Pictures stay out; everything else in the listing below is to be restated word for word.
+===+
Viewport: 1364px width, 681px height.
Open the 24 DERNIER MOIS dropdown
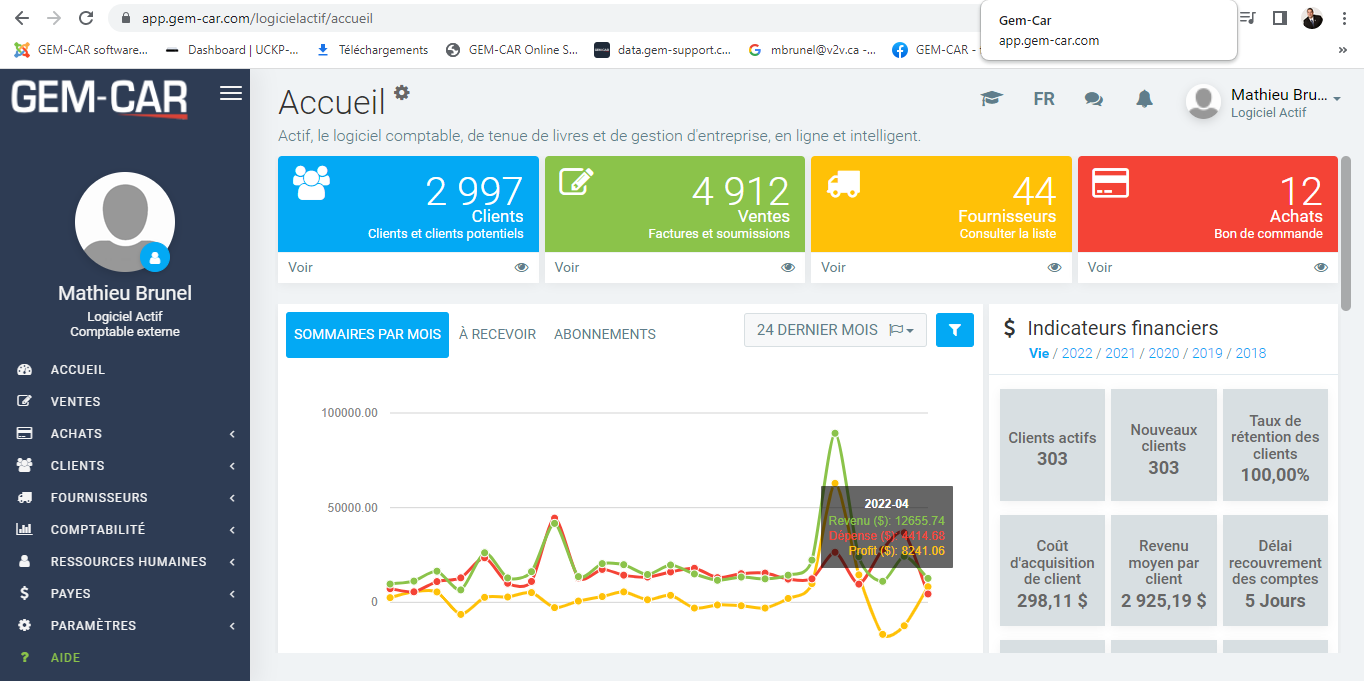[x=835, y=330]
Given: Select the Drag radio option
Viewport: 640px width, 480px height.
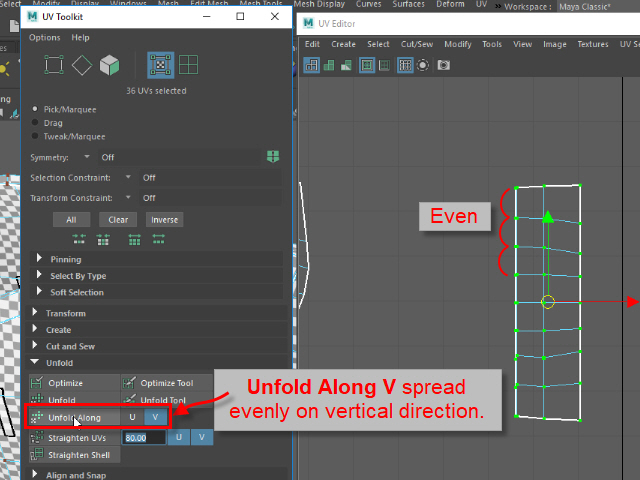Looking at the screenshot, I should coord(37,122).
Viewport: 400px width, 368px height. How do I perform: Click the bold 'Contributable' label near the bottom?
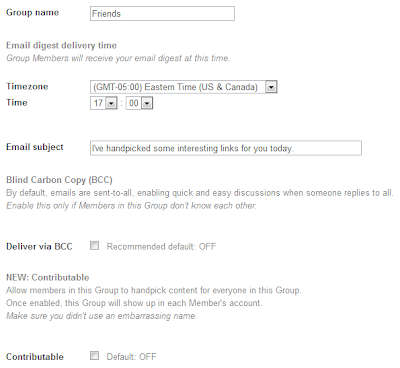point(35,357)
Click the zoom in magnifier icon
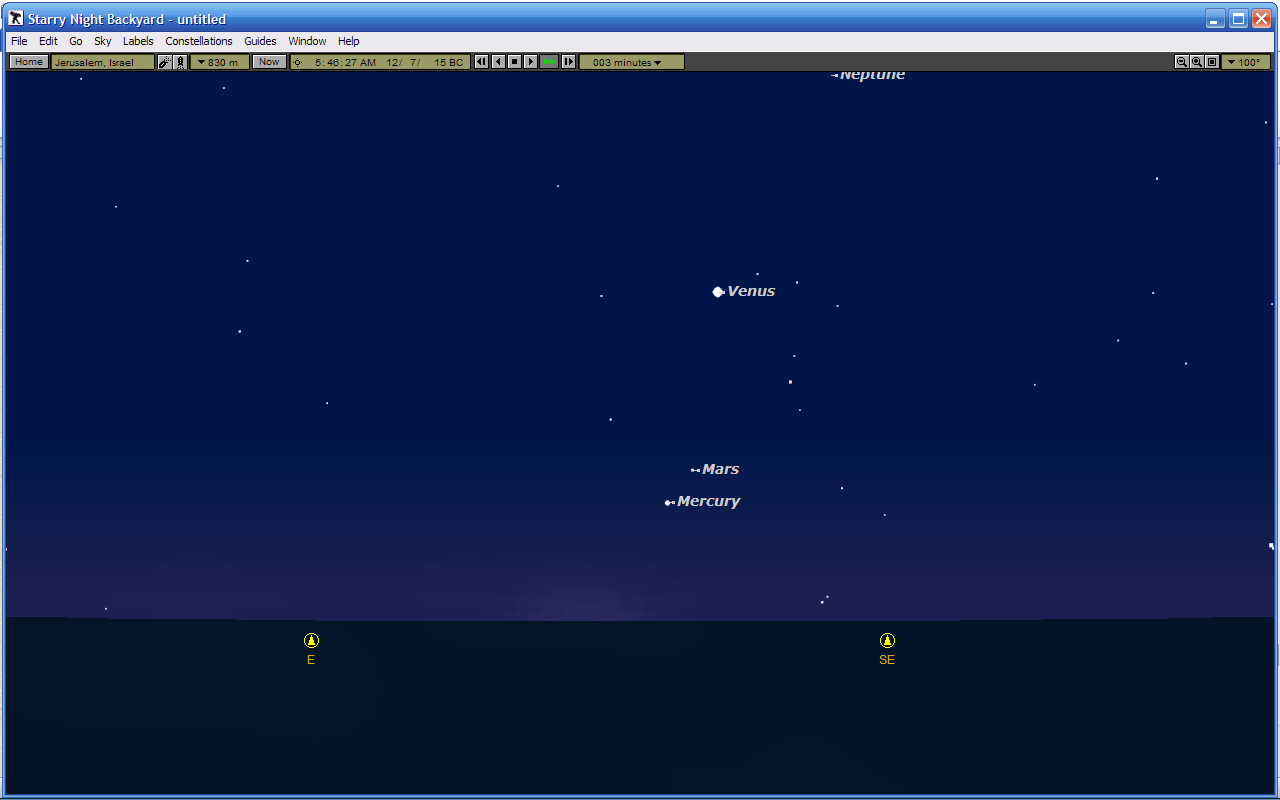1280x800 pixels. pos(1197,62)
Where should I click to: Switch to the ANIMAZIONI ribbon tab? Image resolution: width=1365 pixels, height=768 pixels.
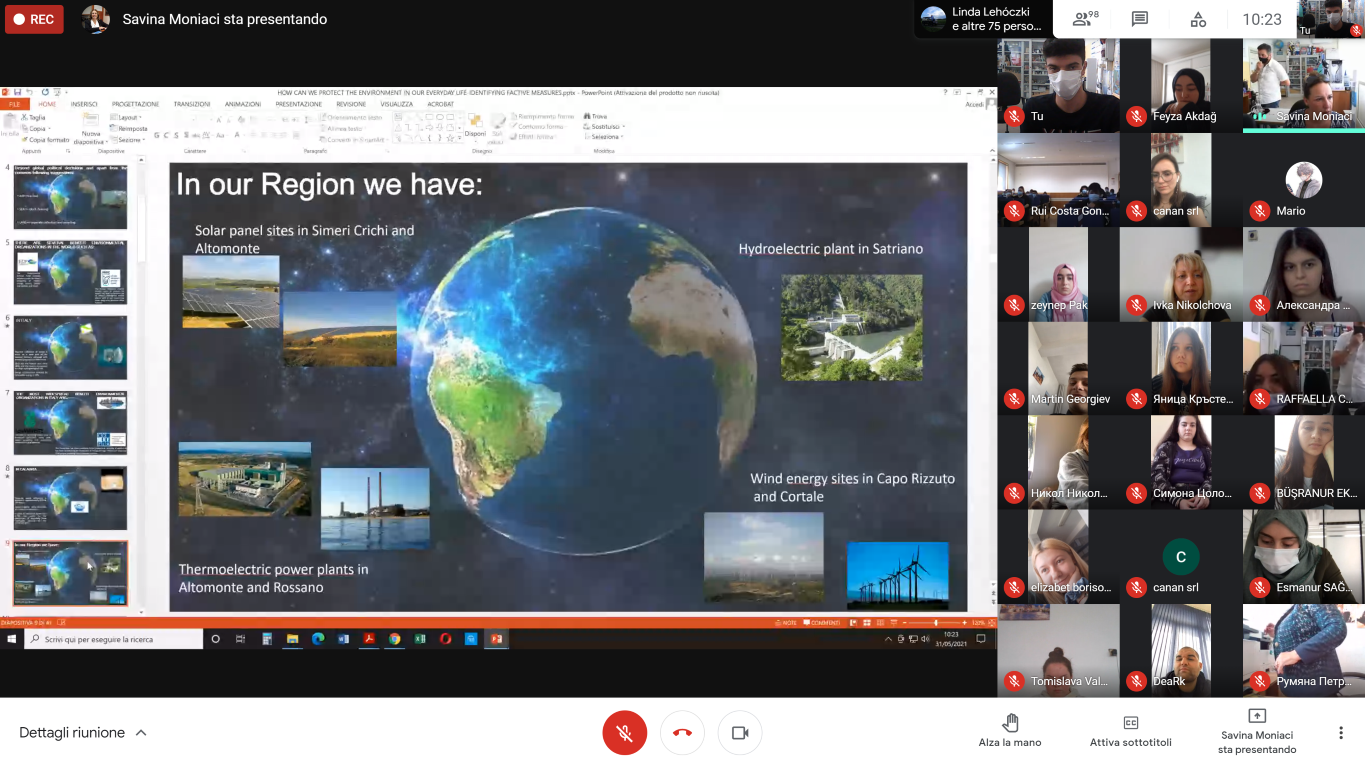click(242, 104)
+===+
#### Response to this task:
Viewport: 1364px width, 681px height.
Open the 24 DERNIER MOIS dropdown
[x=835, y=330]
Given: Select the Drag radio option
Viewport: 640px width, 480px height.
Looking at the screenshot, I should coord(37,122).
Viewport: 400px width, 368px height. How do I perform: Click the bold 'Contributable' label near the bottom?
point(35,357)
Click the zoom in magnifier icon
1280x800 pixels. pos(1197,62)
Where should I click to: Switch to the ANIMAZIONI ribbon tab? Image resolution: width=1365 pixels, height=768 pixels.
click(242, 104)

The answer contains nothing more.